Although, the proposed procedure was able to predict the failure capacities of beams when the
mode of failure is concrete crushing or FRP rupture, the factor of safeties obtained in case of
premature failures might be unsatisfactory.
There is a need for development of more accurate and reliable models for predicting the
debonding and shear failure loads and incorporation of these models to the current ACI 440 F
design guidelines to obtain more efficient and reliable designs. Parameters that affect the failure
behavior of strengthened beams, such as the amount of steel reinforcement, distance from the
plate curtailment point to the support and inherent shear strength of the unstrengthened beam,
should be included in these models. Until that stage, either more conservative approach should
be used for design of FRP strengthened beams or external anchorages or shear strengthening
systems should be provided to prevent brittle failure modes, as suggested by ACI 440 F.
7.3.4 Fracture Energy Based Plate End Delamination Model
An easy to implement fracture energy based model to estimate plate end delamination failure
loads is developed. The model is based on the assumption that the fracture energy dissipated
during the delamination of the FRP plate from the RC beam is equal to the difference in the
strain energies of the strengthened RC beam before and after the debonding process.
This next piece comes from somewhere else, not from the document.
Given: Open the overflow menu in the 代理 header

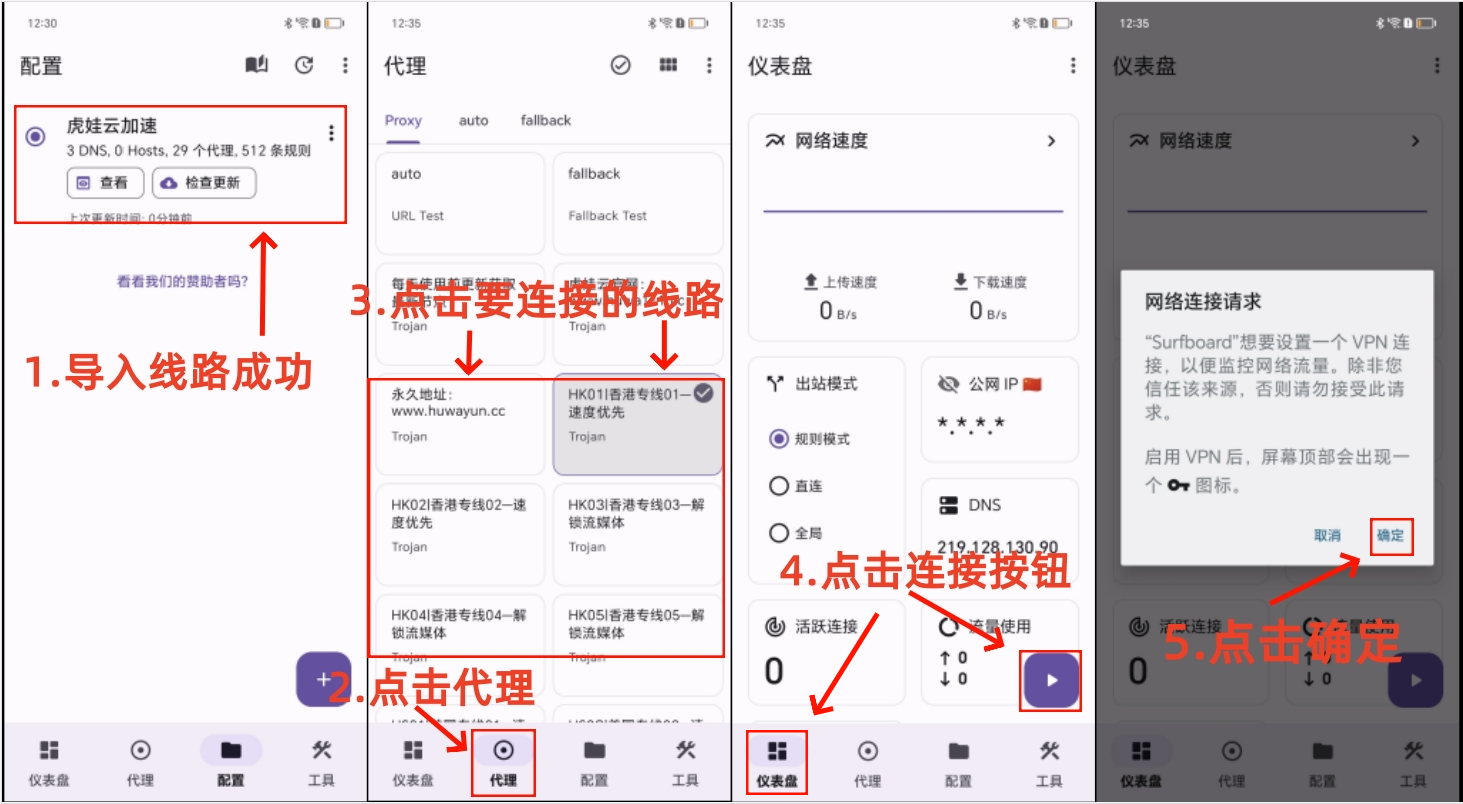Looking at the screenshot, I should coord(709,65).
Considering
the fact that almost all of these type of failures take place in the concrete substrate and using the
mode II fracture energy of the concrete, which is assumed to be 20 times the mode I fracture
energy of concrete estimated by the formula given by CEB-FIB Code, the energy dissipated
during delamination process is calculated. Equating this to the difference in strain energies, the
failure load of the beam is estimated.
Comparison of the model predictions with test results of beams in the experimental database that
failed by plate end delamination has revealed that the model was successful in estimating the
delamination loads over a wide range of FRP plate to beam length ratios. The results seem
170
consistent and less scattered compared to plate end shear and interfacial stress based models
reviewed. The model offers a relatively easy and reliable tool for estimation of delamination
failure loads, but further investigations on more accurate representation of the fracture energy
dissipated during debonding process are required.
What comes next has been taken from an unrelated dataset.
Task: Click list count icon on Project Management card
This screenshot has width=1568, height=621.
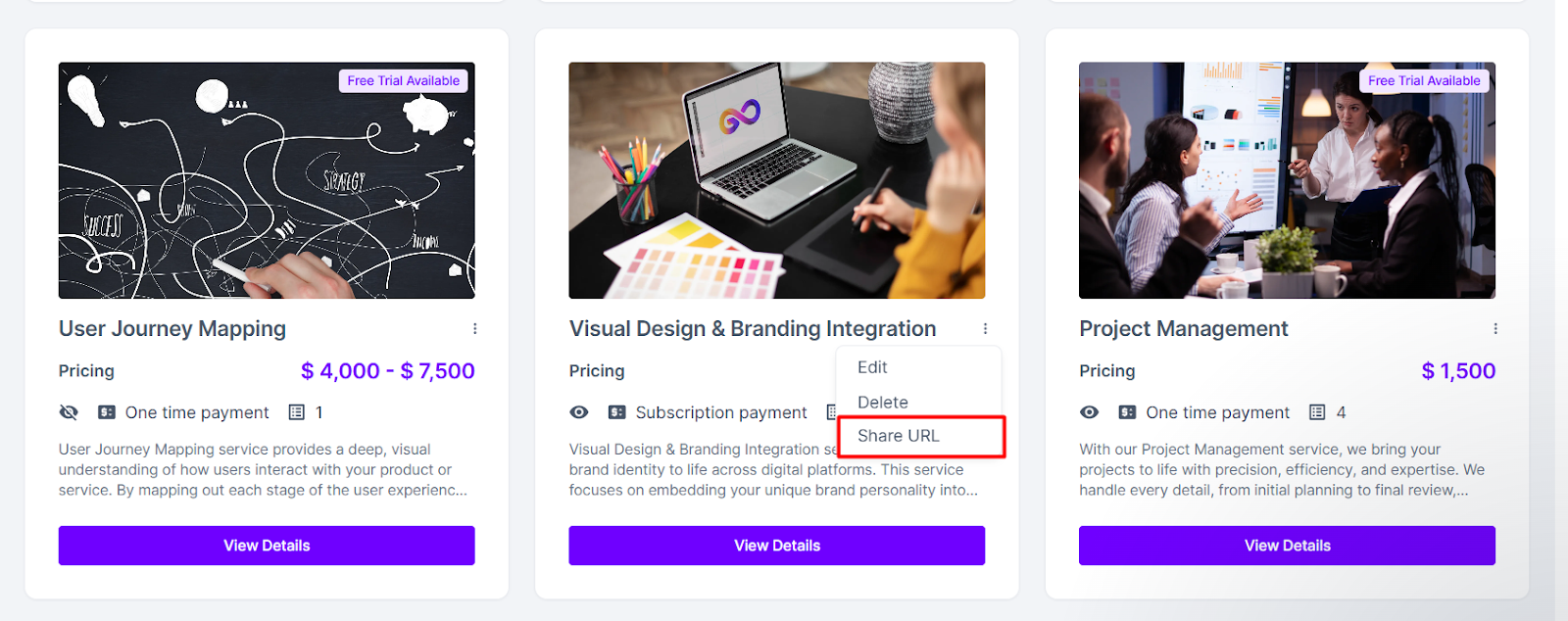Action: click(x=1317, y=412)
7.3.5 Design For Flexural Strengthening
A general design procedure for flexural strengthening of RC beams that consists of five major
phases is presented and related design equations are given. The first phase of the design
procedure is the selection of the retrofit materials depending on loading and environmental
exposure conditions considering other factors as well. Then, the flexural design of the retrofit
system is made through modified section analysis without considering the debonding type
failures. In this phase, first balanced FRP reinforcement ratios ensuring ductile failures are
calculated and the amount of FRP reinforcement required to carry the increased loads are
estimated. Then, considering these values together with existing beam and practically available
FRP reinforcement dimensions, the thickness and width of the FRP reinforcement to be used are
selected and the flexural capacity of the system is determined. In the third phase, the shear
capacity of the upgraded system is evaluated and the need for a shear strengthening is
investigated. Based on experimental results, it has been conservatively proposed to assume that
only the stirrups contribute to the shear capacity of an RC beam strengthened only in flexure.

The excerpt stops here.